Belo Horizonte é um município brasileiro e a capital do estado de Minas Gerais. Sua população é de 2 315 560 habitantes, segundo o censo de 2022, sendo o sexto município mais populoso do país, o terceiro da Região Sudeste e o primeiro de seu estado. Com uma área de aproximadamente 331 km², possui uma geografia diversificada, com morros e baixadas. Com uma distância de 716 quilômetros de Brasília, é a segunda capital de estado mais próxima da capital federal, depois de Goiânia.

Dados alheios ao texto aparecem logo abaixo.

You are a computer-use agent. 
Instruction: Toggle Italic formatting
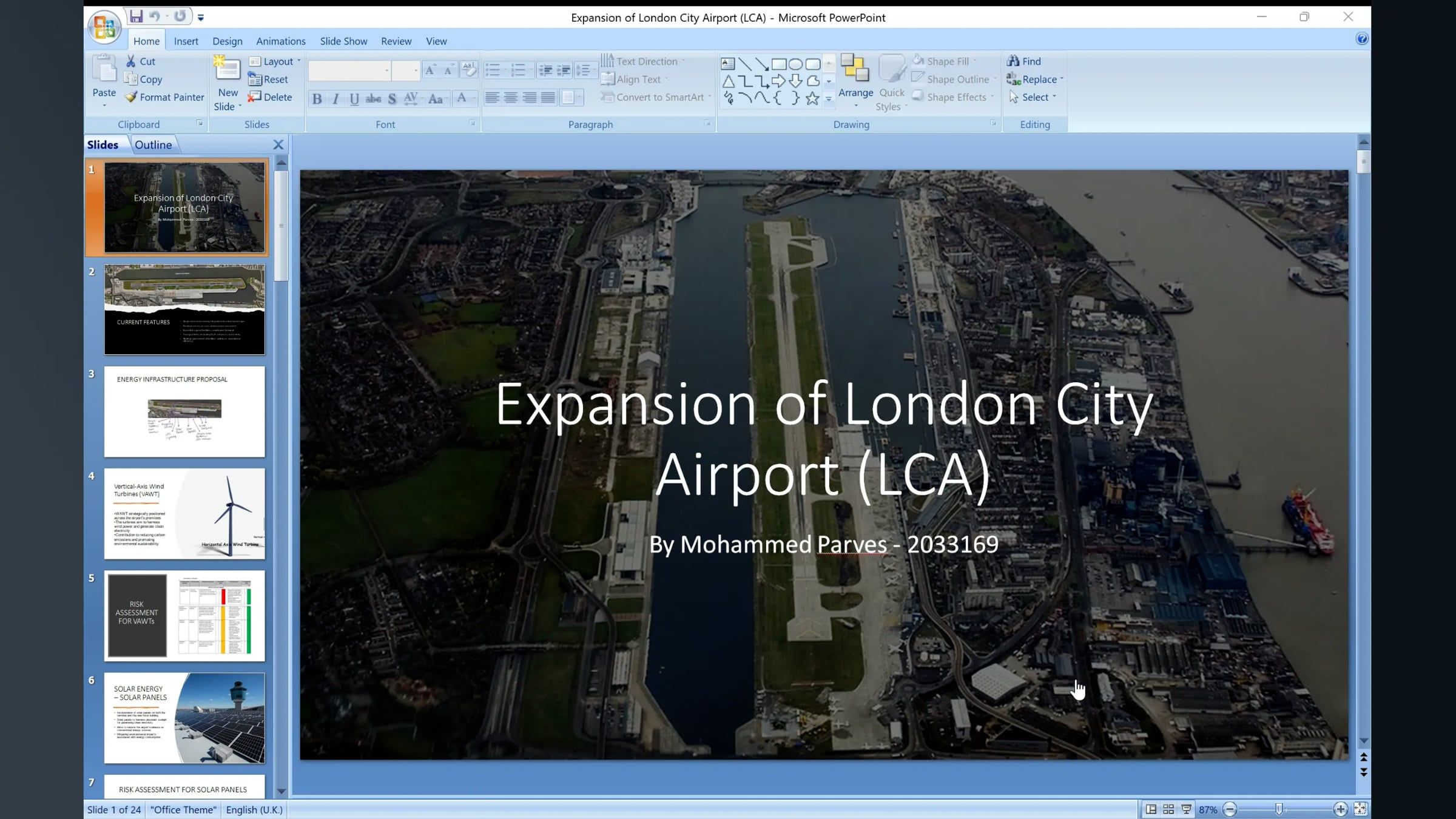click(335, 99)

Cercada pela Serra do Curral, que lhe serve de moldura natural e referência histórica, foi planejada e construída para ser a capital política e administrativa do estado mineiro sob influência das ideias do positivismo, num momento de forte apelo da ideologia republicana no país.[9] Sofreu um inesperado crescimento populacional acelerado, chegando a mais de um milhão de habitantes com quase setenta anos de fundação. Entre as décadas de 1930 e 1940, ocorreu também o avanço da industrialização, além de muitas construções de inspiração modernista, notadamente as casas do bairro Cidade Jardim, que ajudaram a definir a fisionomia da cidade.

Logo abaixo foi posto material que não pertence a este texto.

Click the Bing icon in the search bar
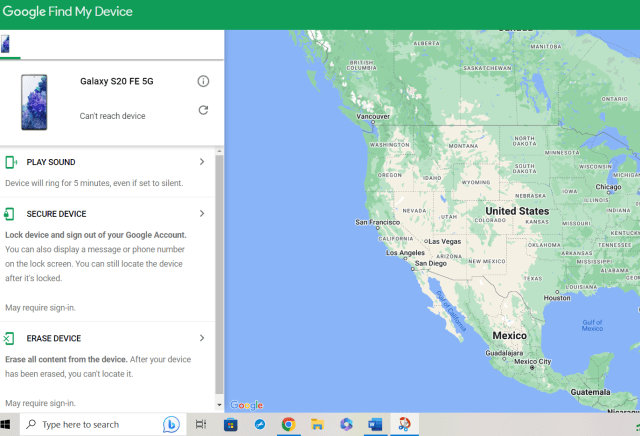 pyautogui.click(x=171, y=424)
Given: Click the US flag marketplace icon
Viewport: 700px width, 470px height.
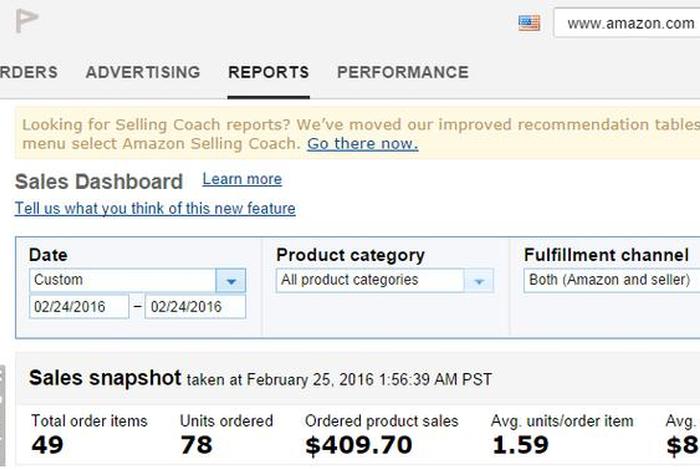Looking at the screenshot, I should click(x=529, y=23).
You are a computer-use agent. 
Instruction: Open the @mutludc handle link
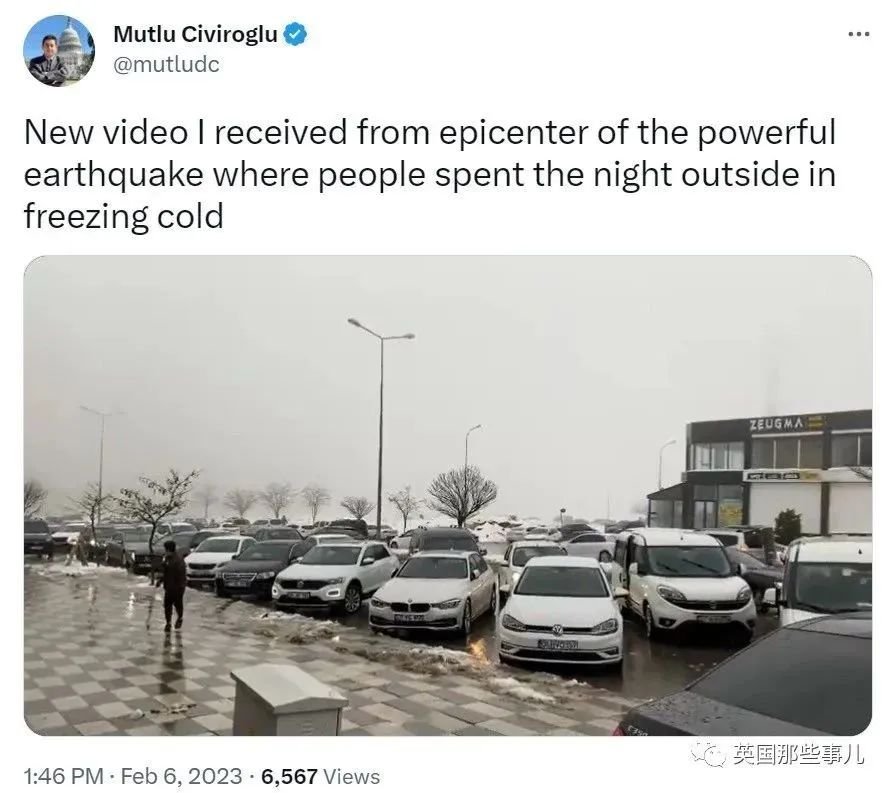[166, 65]
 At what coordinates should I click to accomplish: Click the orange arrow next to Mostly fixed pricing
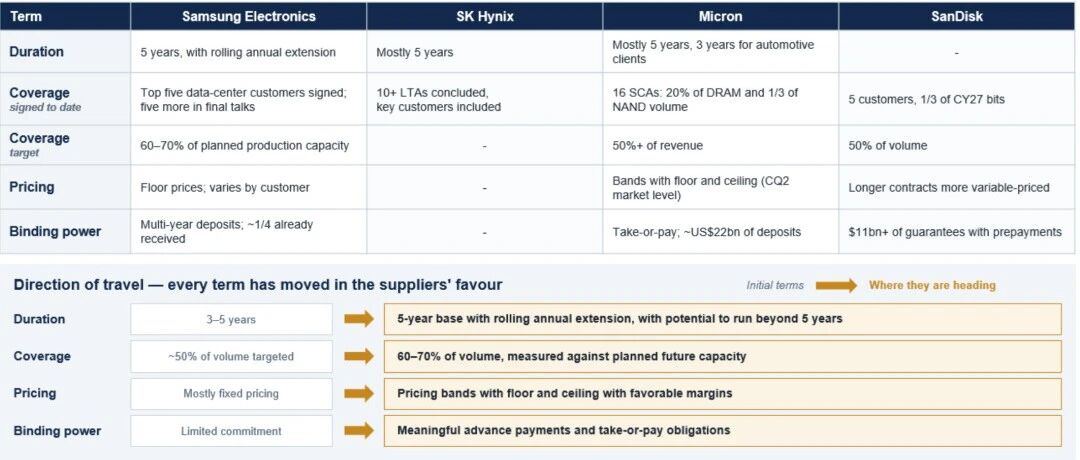[359, 393]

A capital mineira é sede da terceira concentração urbana mais populosa do país. Belo Horizonte já foi indicada pelo Population Crisis Commitee, da ONU, como a metrópole com melhor qualidade de vida na América Latina e a 45.ª entre as 100 melhores cidades do mundo (dados de 2008). Em 2010, a cidade gerou 1,4% do PIB do país, e, em 2013, era o quarto maior PIB entre os municípios brasileiros, responsável por 1,53% do total das riquezas produzidas no país. Uma evidência do desenvolvimento da cidade nos últimos tempos é a classificação da revista América Economía, na qual, já em 2009, Belo Horizonte aparecia como uma das dez melhores cidades latino-americanas para fazer negócios, segunda do Brasil (atrás de São Paulo) e à frente de cidades como Rio de Janeiro, Brasília e Curitiba.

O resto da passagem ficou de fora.